EXERCISE DIRECTIONS —
Where does the word "computer" occur in the data below? Copy each line that holds it.

/---

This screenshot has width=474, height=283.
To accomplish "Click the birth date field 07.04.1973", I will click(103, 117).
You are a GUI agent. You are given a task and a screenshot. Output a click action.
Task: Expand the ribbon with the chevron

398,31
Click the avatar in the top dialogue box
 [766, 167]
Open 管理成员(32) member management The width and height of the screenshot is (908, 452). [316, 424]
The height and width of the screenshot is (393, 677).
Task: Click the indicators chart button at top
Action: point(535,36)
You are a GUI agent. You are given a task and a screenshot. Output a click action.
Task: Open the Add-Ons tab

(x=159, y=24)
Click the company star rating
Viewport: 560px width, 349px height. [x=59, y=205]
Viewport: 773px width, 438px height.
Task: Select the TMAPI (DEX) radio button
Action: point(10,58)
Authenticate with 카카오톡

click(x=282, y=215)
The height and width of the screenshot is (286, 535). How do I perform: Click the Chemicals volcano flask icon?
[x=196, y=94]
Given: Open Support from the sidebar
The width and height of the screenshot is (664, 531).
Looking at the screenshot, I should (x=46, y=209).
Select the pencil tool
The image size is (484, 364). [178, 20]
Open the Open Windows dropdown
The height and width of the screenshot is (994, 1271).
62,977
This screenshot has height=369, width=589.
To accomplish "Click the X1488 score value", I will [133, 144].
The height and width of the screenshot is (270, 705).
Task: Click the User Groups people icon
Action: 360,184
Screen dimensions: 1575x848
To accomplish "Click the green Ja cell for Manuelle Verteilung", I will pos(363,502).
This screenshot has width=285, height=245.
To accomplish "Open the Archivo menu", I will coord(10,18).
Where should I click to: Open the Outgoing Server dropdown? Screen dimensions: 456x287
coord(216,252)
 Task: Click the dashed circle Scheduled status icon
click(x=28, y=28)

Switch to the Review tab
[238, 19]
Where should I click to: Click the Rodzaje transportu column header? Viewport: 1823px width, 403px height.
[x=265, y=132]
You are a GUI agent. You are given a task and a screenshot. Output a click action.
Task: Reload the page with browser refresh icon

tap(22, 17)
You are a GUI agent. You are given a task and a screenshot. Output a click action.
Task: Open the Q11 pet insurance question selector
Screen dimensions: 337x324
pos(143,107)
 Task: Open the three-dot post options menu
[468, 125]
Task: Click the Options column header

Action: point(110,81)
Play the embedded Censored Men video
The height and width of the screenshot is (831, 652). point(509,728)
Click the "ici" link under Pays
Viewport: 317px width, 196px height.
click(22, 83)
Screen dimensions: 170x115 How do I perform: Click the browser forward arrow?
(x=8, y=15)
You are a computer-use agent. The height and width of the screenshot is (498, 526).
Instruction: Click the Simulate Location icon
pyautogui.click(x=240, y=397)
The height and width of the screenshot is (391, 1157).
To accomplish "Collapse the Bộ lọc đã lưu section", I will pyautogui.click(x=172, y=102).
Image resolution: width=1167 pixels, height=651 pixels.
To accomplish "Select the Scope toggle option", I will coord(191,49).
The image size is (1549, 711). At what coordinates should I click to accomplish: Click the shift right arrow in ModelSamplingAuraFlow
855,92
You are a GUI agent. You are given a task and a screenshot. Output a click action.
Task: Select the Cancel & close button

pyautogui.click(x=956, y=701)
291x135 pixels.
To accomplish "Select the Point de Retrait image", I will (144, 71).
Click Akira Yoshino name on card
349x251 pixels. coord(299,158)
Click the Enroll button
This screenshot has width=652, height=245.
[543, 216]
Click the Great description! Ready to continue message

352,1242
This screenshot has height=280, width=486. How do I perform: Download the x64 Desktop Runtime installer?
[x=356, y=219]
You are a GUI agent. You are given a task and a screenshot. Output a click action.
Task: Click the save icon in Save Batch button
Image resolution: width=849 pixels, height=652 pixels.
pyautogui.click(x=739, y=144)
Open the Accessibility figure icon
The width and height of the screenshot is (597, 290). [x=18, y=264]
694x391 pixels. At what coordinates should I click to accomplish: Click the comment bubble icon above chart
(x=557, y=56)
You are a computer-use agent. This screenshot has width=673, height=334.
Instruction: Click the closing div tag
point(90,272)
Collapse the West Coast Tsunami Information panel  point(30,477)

\---

SOLUTION TO THIS EXERCISE —
You are a computer-use agent. The height and width of the screenshot is (498, 526).
You are a computer-use agent. This screenshot has width=673, height=334.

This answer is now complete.